START PROVIDED INFORMATION

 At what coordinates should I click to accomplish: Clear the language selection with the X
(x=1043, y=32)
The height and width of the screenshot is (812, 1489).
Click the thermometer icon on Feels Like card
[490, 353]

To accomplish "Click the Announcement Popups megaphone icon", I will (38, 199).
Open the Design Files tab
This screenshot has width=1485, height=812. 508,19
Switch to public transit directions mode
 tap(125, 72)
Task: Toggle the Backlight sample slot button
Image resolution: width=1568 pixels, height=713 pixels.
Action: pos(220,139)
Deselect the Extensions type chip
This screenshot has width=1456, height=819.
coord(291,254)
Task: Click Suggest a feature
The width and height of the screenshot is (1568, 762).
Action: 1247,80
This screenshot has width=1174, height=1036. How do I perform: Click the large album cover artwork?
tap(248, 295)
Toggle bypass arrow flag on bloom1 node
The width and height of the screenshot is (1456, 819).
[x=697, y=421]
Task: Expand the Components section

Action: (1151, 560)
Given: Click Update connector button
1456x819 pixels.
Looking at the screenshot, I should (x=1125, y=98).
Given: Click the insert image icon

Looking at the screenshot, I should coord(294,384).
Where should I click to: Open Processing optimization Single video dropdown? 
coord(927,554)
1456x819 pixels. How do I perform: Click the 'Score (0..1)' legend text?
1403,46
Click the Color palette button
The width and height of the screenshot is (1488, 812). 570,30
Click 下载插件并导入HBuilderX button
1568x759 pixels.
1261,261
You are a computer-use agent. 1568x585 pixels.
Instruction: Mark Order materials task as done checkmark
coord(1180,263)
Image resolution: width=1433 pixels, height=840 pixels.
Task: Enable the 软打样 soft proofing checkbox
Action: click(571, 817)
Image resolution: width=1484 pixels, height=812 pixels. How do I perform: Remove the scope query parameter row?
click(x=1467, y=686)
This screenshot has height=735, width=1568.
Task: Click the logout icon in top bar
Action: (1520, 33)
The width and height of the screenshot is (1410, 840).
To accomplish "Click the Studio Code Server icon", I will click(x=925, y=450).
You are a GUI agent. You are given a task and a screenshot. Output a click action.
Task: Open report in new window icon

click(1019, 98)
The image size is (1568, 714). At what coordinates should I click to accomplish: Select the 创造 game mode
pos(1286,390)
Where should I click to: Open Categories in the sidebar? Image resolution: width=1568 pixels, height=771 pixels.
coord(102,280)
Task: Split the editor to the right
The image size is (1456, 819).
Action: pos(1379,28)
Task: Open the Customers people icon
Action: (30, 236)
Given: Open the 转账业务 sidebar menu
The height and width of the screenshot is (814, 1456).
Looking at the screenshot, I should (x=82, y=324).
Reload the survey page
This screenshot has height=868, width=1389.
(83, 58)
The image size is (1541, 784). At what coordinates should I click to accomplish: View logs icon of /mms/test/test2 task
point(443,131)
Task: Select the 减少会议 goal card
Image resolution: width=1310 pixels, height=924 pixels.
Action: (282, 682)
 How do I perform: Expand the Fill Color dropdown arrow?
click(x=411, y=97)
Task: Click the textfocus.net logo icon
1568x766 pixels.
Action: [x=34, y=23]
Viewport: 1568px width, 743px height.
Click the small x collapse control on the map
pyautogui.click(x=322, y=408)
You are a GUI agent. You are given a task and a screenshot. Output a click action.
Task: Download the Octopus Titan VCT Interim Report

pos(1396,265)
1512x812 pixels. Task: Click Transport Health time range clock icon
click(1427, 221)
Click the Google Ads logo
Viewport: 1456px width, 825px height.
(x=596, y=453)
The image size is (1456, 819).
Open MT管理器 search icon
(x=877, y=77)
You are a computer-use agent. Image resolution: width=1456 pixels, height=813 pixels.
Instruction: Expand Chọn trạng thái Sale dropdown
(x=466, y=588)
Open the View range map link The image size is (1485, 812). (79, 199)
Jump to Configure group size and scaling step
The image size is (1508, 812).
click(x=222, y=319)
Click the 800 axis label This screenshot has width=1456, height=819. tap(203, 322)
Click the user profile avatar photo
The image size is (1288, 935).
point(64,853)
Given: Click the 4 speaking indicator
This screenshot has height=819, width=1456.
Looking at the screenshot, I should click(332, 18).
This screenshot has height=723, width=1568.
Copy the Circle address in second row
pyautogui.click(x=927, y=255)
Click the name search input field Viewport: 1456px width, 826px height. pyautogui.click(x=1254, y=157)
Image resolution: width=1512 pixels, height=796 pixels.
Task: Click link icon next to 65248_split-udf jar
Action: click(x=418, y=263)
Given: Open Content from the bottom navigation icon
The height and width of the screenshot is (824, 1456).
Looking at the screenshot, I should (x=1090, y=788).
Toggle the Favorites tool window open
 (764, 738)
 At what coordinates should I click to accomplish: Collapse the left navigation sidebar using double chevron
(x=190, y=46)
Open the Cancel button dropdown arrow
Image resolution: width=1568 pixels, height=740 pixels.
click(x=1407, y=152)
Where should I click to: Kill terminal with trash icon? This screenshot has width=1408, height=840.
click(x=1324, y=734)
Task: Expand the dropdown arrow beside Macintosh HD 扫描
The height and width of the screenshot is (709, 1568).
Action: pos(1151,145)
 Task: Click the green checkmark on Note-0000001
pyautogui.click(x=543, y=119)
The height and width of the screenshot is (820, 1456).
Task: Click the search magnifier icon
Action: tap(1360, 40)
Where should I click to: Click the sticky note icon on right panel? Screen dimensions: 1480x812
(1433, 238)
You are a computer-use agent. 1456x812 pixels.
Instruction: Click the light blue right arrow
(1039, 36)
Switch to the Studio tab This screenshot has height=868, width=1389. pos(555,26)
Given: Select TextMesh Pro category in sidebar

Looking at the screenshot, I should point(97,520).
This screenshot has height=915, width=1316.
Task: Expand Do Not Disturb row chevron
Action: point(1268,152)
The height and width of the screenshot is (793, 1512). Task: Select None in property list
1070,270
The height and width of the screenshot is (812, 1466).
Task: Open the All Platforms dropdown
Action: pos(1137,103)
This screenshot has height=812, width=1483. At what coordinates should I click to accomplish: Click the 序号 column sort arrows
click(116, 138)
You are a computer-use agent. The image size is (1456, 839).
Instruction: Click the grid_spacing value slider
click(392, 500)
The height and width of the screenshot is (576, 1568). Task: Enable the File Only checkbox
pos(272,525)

END PROVIDED INFORMATION

#### [EXERCISE DIRECTIONS]
Write out each entry again, word for word.

#### [OUTPUT]
 At what coordinates should I click to accomplish: Clear the language selection with the X
(x=1043, y=32)
The height and width of the screenshot is (812, 1489).
Click the thermometer icon on Feels Like card
[490, 353]

To accomplish "Click the Announcement Popups megaphone icon", I will (38, 199).
Open the Design Files tab
This screenshot has width=1485, height=812. 508,19
Switch to public transit directions mode
 tap(125, 72)
Task: Toggle the Backlight sample slot button
Image resolution: width=1568 pixels, height=713 pixels.
Action: pos(220,139)
Deselect the Extensions type chip
This screenshot has width=1456, height=819.
coord(291,254)
Task: Click Suggest a feature
The width and height of the screenshot is (1568, 762).
Action: 1247,80
This screenshot has width=1174, height=1036. How do I perform: Click the large album cover artwork?
tap(248, 295)
Toggle bypass arrow flag on bloom1 node
The width and height of the screenshot is (1456, 819).
[x=697, y=421]
Task: Expand the Components section

Action: (1151, 560)
Given: Click Update connector button
1456x819 pixels.
Looking at the screenshot, I should (x=1125, y=98).
Given: Click the insert image icon

Looking at the screenshot, I should coord(294,384).
Where should I click to: Open Processing optimization Single video dropdown? 
coord(927,554)
1456x819 pixels. How do I perform: Click the 'Score (0..1)' legend text?
1403,46
Click the Color palette button
The width and height of the screenshot is (1488, 812). 570,30
Click 下载插件并导入HBuilderX button
1568x759 pixels.
1261,261
You are a computer-use agent. 1568x585 pixels.
Instruction: Mark Order materials task as done checkmark
coord(1180,263)
Image resolution: width=1433 pixels, height=840 pixels.
Task: Enable the 软打样 soft proofing checkbox
Action: click(571, 817)
Image resolution: width=1484 pixels, height=812 pixels. How do I perform: Remove the scope query parameter row?
click(x=1467, y=686)
This screenshot has height=735, width=1568.
Task: Click the logout icon in top bar
Action: (1520, 33)
The width and height of the screenshot is (1410, 840).
To accomplish "Click the Studio Code Server icon", I will click(x=925, y=450).
You are a GUI agent. You are given a task and a screenshot. Output a click action.
Task: Open report in new window icon

click(1019, 98)
The image size is (1568, 714). At what coordinates should I click to accomplish: Select the 创造 game mode
pos(1286,390)
Where should I click to: Open Categories in the sidebar? Image resolution: width=1568 pixels, height=771 pixels.
coord(102,280)
Task: Split the editor to the right
The image size is (1456, 819).
Action: pos(1379,28)
Task: Open the Customers people icon
Action: (30, 236)
Given: Open the 转账业务 sidebar menu
The height and width of the screenshot is (814, 1456).
Looking at the screenshot, I should (x=82, y=324).
Reload the survey page
This screenshot has height=868, width=1389.
(83, 58)
The image size is (1541, 784). At what coordinates should I click to accomplish: View logs icon of /mms/test/test2 task
point(443,131)
Task: Select the 减少会议 goal card
Image resolution: width=1310 pixels, height=924 pixels.
Action: (282, 682)
 How do I perform: Expand the Fill Color dropdown arrow?
click(x=411, y=97)
Task: Click the textfocus.net logo icon
1568x766 pixels.
Action: [x=34, y=23]
Viewport: 1568px width, 743px height.
Click the small x collapse control on the map
pyautogui.click(x=322, y=408)
You are a GUI agent. You are given a task and a screenshot. Output a click action.
Task: Download the Octopus Titan VCT Interim Report

pos(1396,265)
1512x812 pixels. Task: Click Transport Health time range clock icon
click(1427, 221)
Click the Google Ads logo
Viewport: 1456px width, 825px height.
(x=596, y=453)
The image size is (1456, 819).
Open MT管理器 search icon
(x=877, y=77)
You are a computer-use agent. Image resolution: width=1456 pixels, height=813 pixels.
Instruction: Expand Chọn trạng thái Sale dropdown
(x=466, y=588)
Open the View range map link The image size is (1485, 812). (79, 199)
Jump to Configure group size and scaling step
The image size is (1508, 812).
click(x=222, y=319)
Click the 800 axis label This screenshot has width=1456, height=819. tap(203, 322)
Click the user profile avatar photo
The image size is (1288, 935).
point(64,853)
Given: Click the 4 speaking indicator
This screenshot has height=819, width=1456.
Looking at the screenshot, I should click(332, 18).
This screenshot has height=723, width=1568.
Copy the Circle address in second row
pyautogui.click(x=927, y=255)
Click the name search input field Viewport: 1456px width, 826px height. pyautogui.click(x=1254, y=157)
Image resolution: width=1512 pixels, height=796 pixels.
Task: Click link icon next to 65248_split-udf jar
Action: click(x=418, y=263)
Given: Open Content from the bottom navigation icon
The height and width of the screenshot is (824, 1456).
Looking at the screenshot, I should (x=1090, y=788).
Toggle the Favorites tool window open
 (764, 738)
 At what coordinates should I click to accomplish: Collapse the left navigation sidebar using double chevron
(x=190, y=46)
Open the Cancel button dropdown arrow
Image resolution: width=1568 pixels, height=740 pixels.
click(x=1407, y=152)
Where should I click to: Kill terminal with trash icon? This screenshot has width=1408, height=840.
click(x=1324, y=734)
Task: Expand the dropdown arrow beside Macintosh HD 扫描
The height and width of the screenshot is (709, 1568).
Action: pos(1151,145)
 Task: Click the green checkmark on Note-0000001
pyautogui.click(x=543, y=119)
The height and width of the screenshot is (820, 1456).
Task: Click the search magnifier icon
Action: tap(1360, 40)
Where should I click to: Click the sticky note icon on right panel? Screen dimensions: 1480x812
(1433, 238)
You are a computer-use agent. 1456x812 pixels.
Instruction: Click the light blue right arrow
(1039, 36)
Switch to the Studio tab This screenshot has height=868, width=1389. pos(555,26)
Given: Select TextMesh Pro category in sidebar

Looking at the screenshot, I should point(97,520).
This screenshot has height=915, width=1316.
Task: Expand Do Not Disturb row chevron
Action: point(1268,152)
The height and width of the screenshot is (793, 1512). Task: Select None in property list
1070,270
The height and width of the screenshot is (812, 1466).
Task: Open the All Platforms dropdown
Action: pos(1137,103)
This screenshot has height=812, width=1483. At what coordinates should I click to accomplish: Click the 序号 column sort arrows
click(116, 138)
You are a computer-use agent. The image size is (1456, 839).
Instruction: Click the grid_spacing value slider
click(392, 500)
The height and width of the screenshot is (576, 1568). Task: Enable the File Only checkbox
pos(272,525)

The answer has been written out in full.